Y así sucede que la Europa comunitaria cruje como un frágil barquito de madera enmedio de cualquier tormenta: cada vez que alguien pretende definir qué es Europa central; qué es la Europa mediterránea; qué es la Europa del norte; hasta donde llega la Europa oriental...; la Roma antigua, que se centró en el mar Mediterráneo, adolece siempre del olvido de su parte sur y su parte este; el límite oriental cambia constantemente, y los países a los que afecta negativamente se revuelven, como Georgia, que se niega a ser excluida de una Europa a la que siempre ha pertenecido; Hungría es el límite occidental de las estepas eurasiáticas...

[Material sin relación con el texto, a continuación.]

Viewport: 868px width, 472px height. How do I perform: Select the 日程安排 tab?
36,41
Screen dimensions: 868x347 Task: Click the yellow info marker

Y es que no: Europa no es un continente distinto de Asia, por mucho que los vigilantes de la Wikipedia se empeñen en que esta idea es "minoritaria". Aunque en esto tienen razón: la verdad suele ser un asunto minoritario, como han venido demostrando, durante siglos, los filósofos.
Fotografía (encontrada aquí), de un submarino nuclear ruso en el canal del Bósforo (al fondo, Europa). El mar Negro y los cuerpos de agua que lo unen con el mar Mediterráneo son los únicos accidentes geográficos que sostienen la separación continental.